FIG. 6 is a rear view of an aircraft of an embodiment of the present invention;

FIG. 7 is a flowchart illustrating a control method of an aircraft according to a first embodiment of the invention entitled "an aircraft and a control method thereof" filed as 2017.01.20 at CN 201710042794.1;

fig. 8 is a schematic structural diagram of a sensor and control unit of an aircraft according to a second embodiment of the invention.

The implementation, functional features and advantages of the objects of the present invention will be further explained with reference to the accompanying drawings.

Detailed Description

It should be understood that the specific embodiments described herein are merely illustrative of the invention and are not intended to limit the invention.

Implementation of various embodiments of the present invention will now be described with reference to the accompanying drawings. In the following description, suffixes such as "module", "component", or "unit" used to denote elements are used only for facilitating the explanation of the present invention, and have no specific meaning in themselves.

As shown in fig. 1 to 4, an aircraft includes an aircraft body 100, a horn assembly 200 disposed on the aircraft body 100 of the aircraft 10, and a power device 300 fixed on the horn assembly 200, wherein the power device 300 includes a driving member 320 and a propeller 340 connected to the driving member 320, one end of the aircraft body 100 is a nose 160, and the other end is a tail 170; the propeller 340 is arranged obliquely with respect to the aircraft body 100, wherein the propeller 340 is arranged obliquely in the direction of travel of the nose.

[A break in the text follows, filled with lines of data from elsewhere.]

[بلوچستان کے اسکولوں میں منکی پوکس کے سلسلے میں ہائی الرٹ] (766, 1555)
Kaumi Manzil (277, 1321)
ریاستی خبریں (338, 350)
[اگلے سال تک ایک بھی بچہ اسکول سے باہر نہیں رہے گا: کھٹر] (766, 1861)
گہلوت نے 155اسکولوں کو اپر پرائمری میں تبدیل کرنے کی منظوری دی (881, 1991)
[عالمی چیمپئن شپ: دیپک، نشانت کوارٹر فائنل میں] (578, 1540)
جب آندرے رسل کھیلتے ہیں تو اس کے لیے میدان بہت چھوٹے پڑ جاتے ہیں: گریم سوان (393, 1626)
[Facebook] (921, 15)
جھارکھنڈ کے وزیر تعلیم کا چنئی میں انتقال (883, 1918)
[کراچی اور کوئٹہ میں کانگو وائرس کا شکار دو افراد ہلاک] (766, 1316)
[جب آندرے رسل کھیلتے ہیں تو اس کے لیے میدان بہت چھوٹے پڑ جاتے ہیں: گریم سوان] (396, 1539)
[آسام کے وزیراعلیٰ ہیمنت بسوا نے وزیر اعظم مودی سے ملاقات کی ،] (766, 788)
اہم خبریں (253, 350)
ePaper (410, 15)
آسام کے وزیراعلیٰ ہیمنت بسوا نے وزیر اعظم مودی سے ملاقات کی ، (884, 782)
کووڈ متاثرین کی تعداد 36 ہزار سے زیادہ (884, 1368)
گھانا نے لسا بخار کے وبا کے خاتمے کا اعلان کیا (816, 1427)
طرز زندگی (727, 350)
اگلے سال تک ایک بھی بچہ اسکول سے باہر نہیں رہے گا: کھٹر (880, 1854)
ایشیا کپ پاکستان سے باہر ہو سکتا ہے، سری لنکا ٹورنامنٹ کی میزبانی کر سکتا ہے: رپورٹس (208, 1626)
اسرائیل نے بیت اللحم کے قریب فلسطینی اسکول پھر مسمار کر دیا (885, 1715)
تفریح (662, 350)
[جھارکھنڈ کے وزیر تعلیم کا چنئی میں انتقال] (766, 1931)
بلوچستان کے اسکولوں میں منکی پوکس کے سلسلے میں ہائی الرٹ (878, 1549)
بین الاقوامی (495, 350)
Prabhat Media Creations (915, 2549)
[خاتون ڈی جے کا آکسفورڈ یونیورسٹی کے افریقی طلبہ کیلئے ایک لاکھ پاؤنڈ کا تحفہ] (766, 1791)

The arm assembly 200 provided on the aircraft body 100 includes four arms, each arm is provided with a driving member 320 and a propeller 340 fixed on the driving member 320, and the rotation surfaces of the four propellers 340 and the advancing direction of the aircraft body 100 are arranged in an inclined manner on the whole structure, the specific aircraft body 100 includes a nose 160, and the inclined direction of the four propellers 340 is inclined in a direction of the nose 160 of the aircraft body 100. Based on this, the area of the top surface of the aircraft body 100 is greater than the area of the bottom surface of the aircraft body 100, so that the aircraft body 100 is approximately in an arch structure, further, the length from the nose 160 to the top surface of the tail 170 is greater than the length from the nose 160 to the bottom surface of the tail 170, and the curvature of the top surface of the aircraft body 100 is greater than the curvature of the bottom surface, so that when the aircraft flies forward, the airflow generates a pressure difference on the upper and lower surfaces when passing through the aircraft body 100, thereby generating a climbing force, thereby lifting the aircraft body 100, thereby reducing the dependence on the propeller 340, reducing the load of the propeller 340, and greatly reducing the power consumption of the motor so as to achieve the purpose that the aircraft can have a longer endurance time under the same configuration of a battery and a power system. Preferably, the rotation planes of the four propellers 340 are all parallel to each other.

An air guiding portion 140 is protruded upward from the middle of the top surface of the aircraft body 100, and the air guiding portion 140 extends from the nose 160 to the tail 170. When the aircraft flies forwards, the aircraft body is parallel to the horizontal plane, and when airflow passes through the aircraft body 100, pressure difference is generated between the air guide part 140 and the bottom surface, so that climbing force is generated, the load of the propeller 340 can be reduced, more power is used for normal flight of the aircraft, and the aircraft has longer endurance time.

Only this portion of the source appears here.